The records below are to be output exactly, except for their pictures.

(PROVIDED DATA)

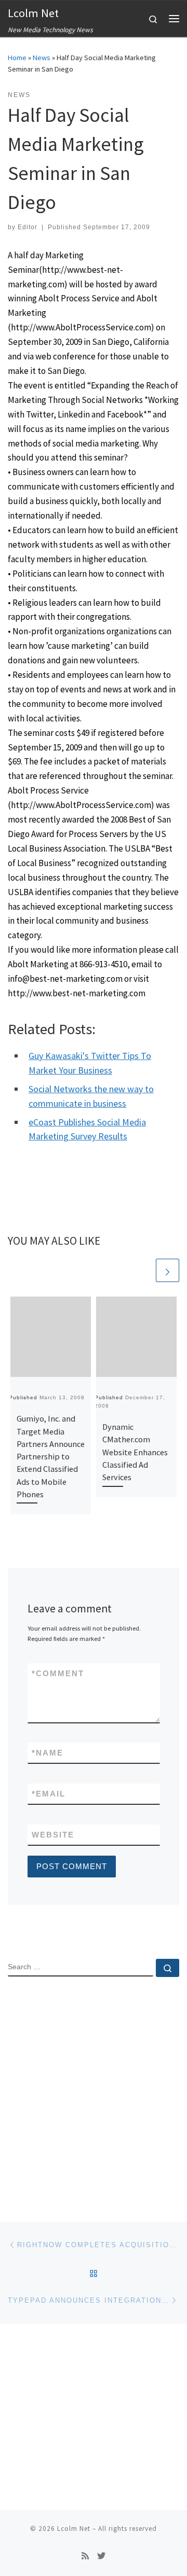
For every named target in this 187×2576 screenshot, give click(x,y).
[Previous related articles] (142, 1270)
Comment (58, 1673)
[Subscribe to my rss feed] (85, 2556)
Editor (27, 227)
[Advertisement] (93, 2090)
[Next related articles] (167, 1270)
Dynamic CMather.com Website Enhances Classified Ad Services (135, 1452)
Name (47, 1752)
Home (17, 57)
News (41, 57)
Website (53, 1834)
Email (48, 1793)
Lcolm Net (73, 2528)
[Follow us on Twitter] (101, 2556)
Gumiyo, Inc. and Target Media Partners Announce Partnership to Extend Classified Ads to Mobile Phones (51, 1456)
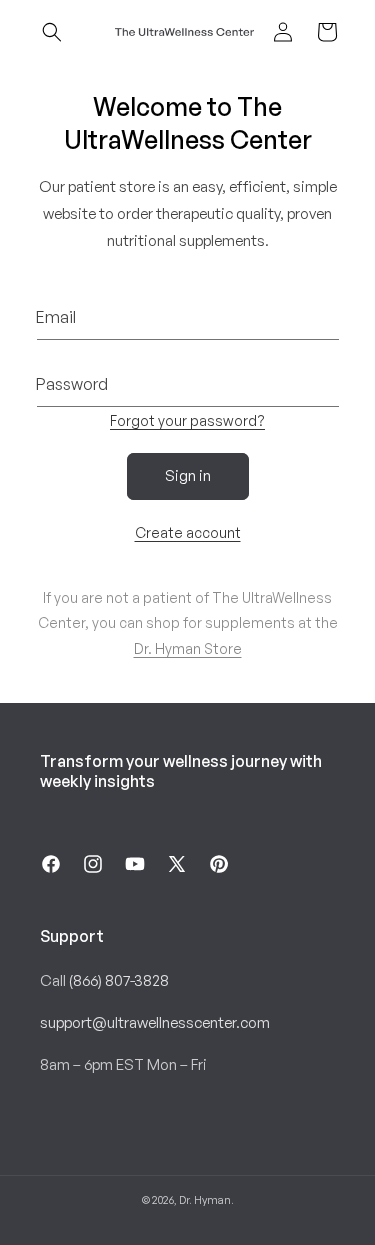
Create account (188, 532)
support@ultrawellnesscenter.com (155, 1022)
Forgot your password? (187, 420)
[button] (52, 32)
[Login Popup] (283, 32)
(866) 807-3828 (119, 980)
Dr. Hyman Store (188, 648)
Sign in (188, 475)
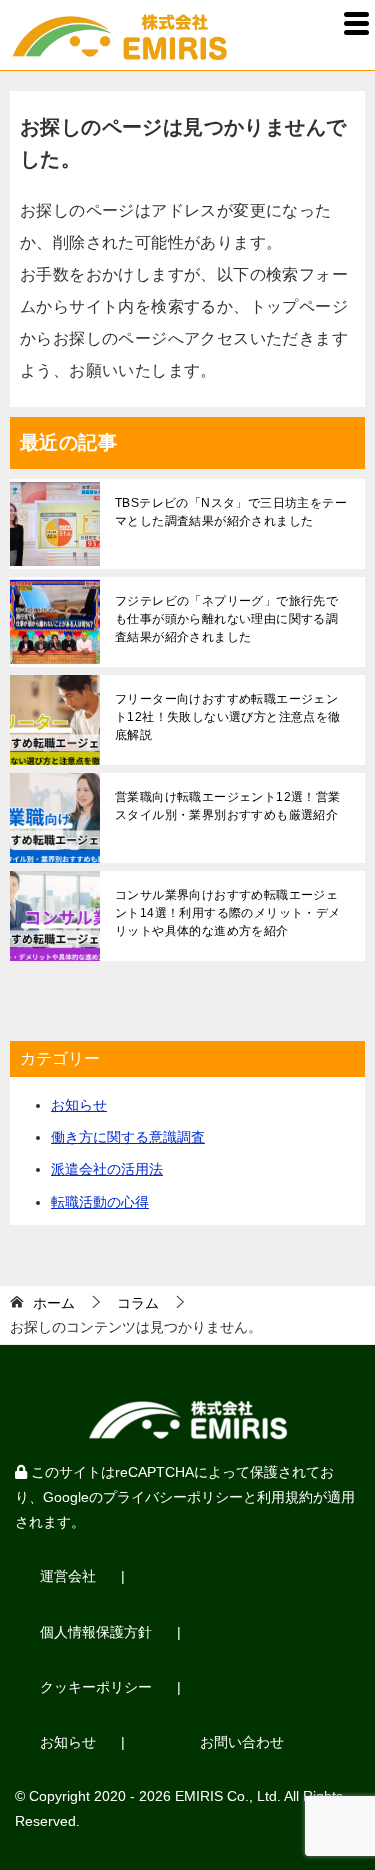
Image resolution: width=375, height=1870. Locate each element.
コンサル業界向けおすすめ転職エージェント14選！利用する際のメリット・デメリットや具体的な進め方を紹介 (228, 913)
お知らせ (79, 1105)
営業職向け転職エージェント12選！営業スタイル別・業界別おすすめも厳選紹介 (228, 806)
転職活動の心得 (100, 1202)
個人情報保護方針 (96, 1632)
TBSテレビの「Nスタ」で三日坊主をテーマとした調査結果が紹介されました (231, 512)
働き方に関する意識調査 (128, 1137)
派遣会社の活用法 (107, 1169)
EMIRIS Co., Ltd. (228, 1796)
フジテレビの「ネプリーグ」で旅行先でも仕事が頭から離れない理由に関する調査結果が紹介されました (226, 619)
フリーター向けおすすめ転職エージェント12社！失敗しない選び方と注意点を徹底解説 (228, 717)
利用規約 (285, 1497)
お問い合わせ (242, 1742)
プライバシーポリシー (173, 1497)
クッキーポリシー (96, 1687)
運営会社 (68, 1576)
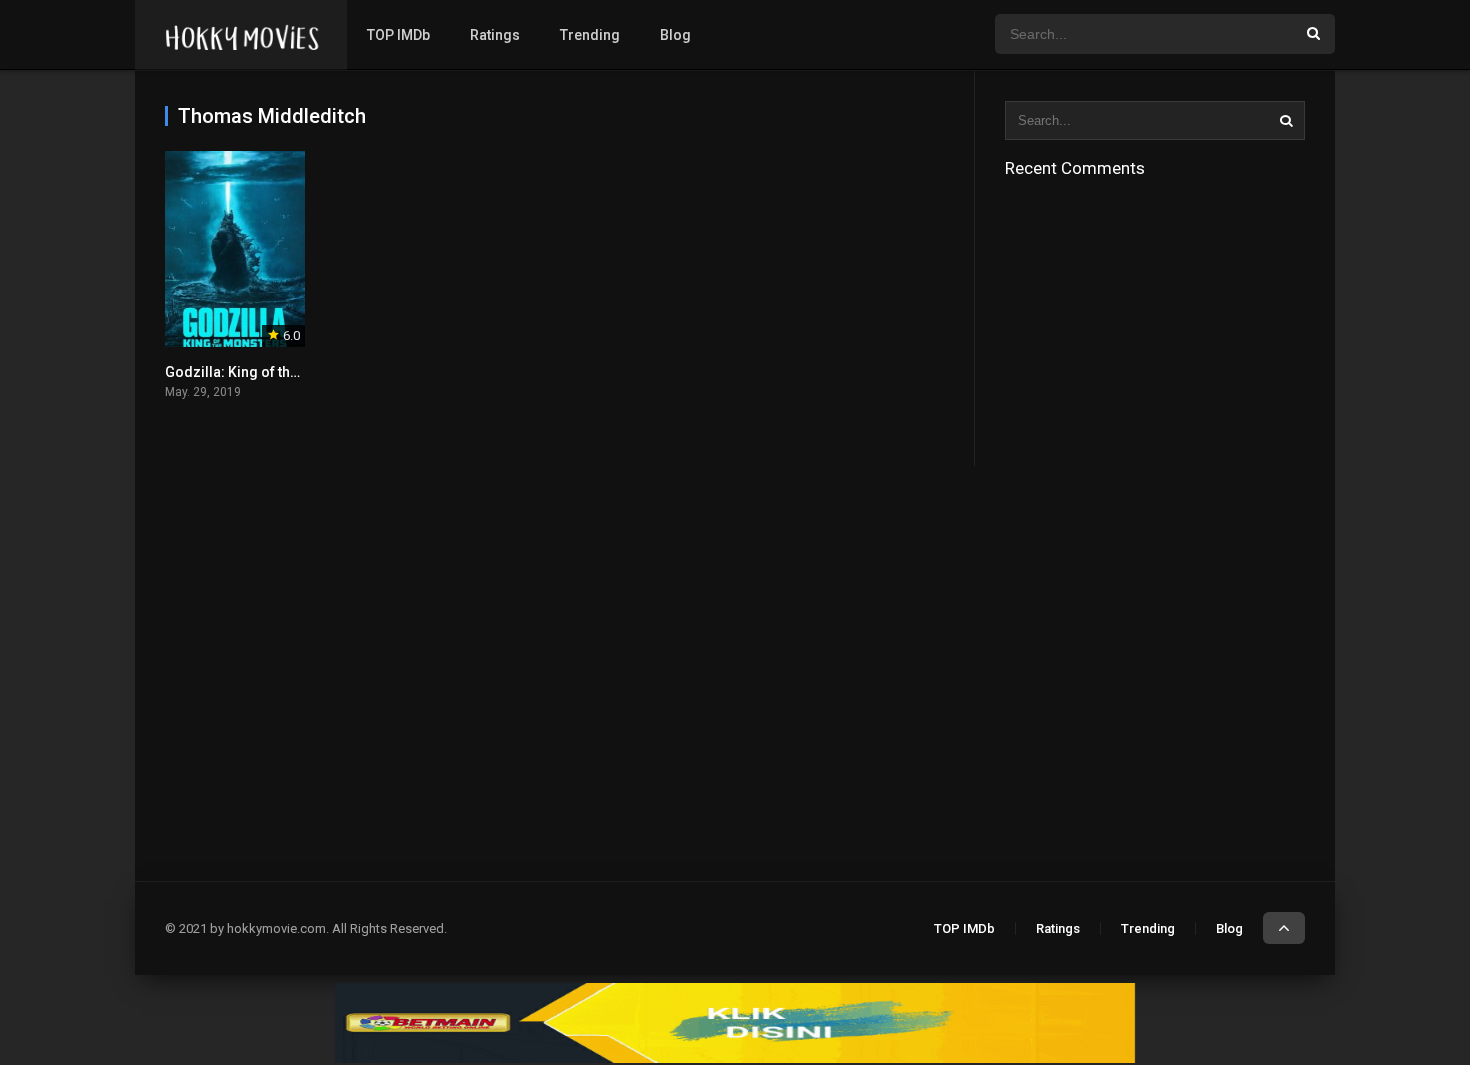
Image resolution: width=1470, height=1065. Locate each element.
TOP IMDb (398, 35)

(End PROVIDED DATA)

* [YOUR RESPONSE]
For every named target in this 187×2576 screenshot, give click(x,y).
[Previous related articles] (142, 1270)
Comment (58, 1673)
[Subscribe to my rss feed] (85, 2556)
Editor (27, 227)
[Advertisement] (93, 2090)
[Next related articles] (167, 1270)
Dynamic CMather.com Website Enhances Classified Ad Services (135, 1452)
Name (47, 1752)
Home (17, 57)
News (41, 57)
Website (53, 1834)
Email (48, 1793)
Lcolm Net (73, 2528)
[Follow us on Twitter] (101, 2556)
Gumiyo, Inc. and Target Media Partners Announce Partnership to Extend Classified Ads to Mobile Phones (51, 1456)
Create account (188, 532)
support@ultrawellnesscenter.com (155, 1022)
Forgot your password? (187, 420)
[button] (52, 32)
[Login Popup] (283, 32)
(866) 807-3828 (119, 980)
Dr. Hyman Store (188, 648)
Sign in (188, 475)
Image resolution: width=375, height=1870. Locate each element.
コンサル業界向けおすすめ転職エージェント14選！利用する際のメリット・デメリットや具体的な進め方を紹介 (228, 913)
お知らせ (79, 1105)
営業職向け転職エージェント12選！営業スタイル別・業界別おすすめも厳選紹介 (228, 806)
転職活動の心得 (100, 1202)
個人情報保護方針 (96, 1632)
TBSテレビの「Nスタ」で三日坊主をテーマとした調査結果が紹介されました (231, 512)
働き方に関する意識調査 (128, 1137)
派遣会社の活用法 (107, 1169)
EMIRIS Co., Ltd. (228, 1796)
フジテレビの「ネプリーグ」で旅行先でも仕事が頭から離れない理由に関する調査結果が紹介されました (226, 619)
フリーター向けおすすめ転職エージェント12社！失敗しない選び方と注意点を徹底解説 (228, 717)
利用規約 (285, 1497)
お問い合わせ (242, 1742)
プライバシーポリシー (173, 1497)
クッキーポリシー (96, 1687)
運営会社 (68, 1576)
Image resolution: width=1470, height=1065. Locate each element.
TOP IMDb (398, 35)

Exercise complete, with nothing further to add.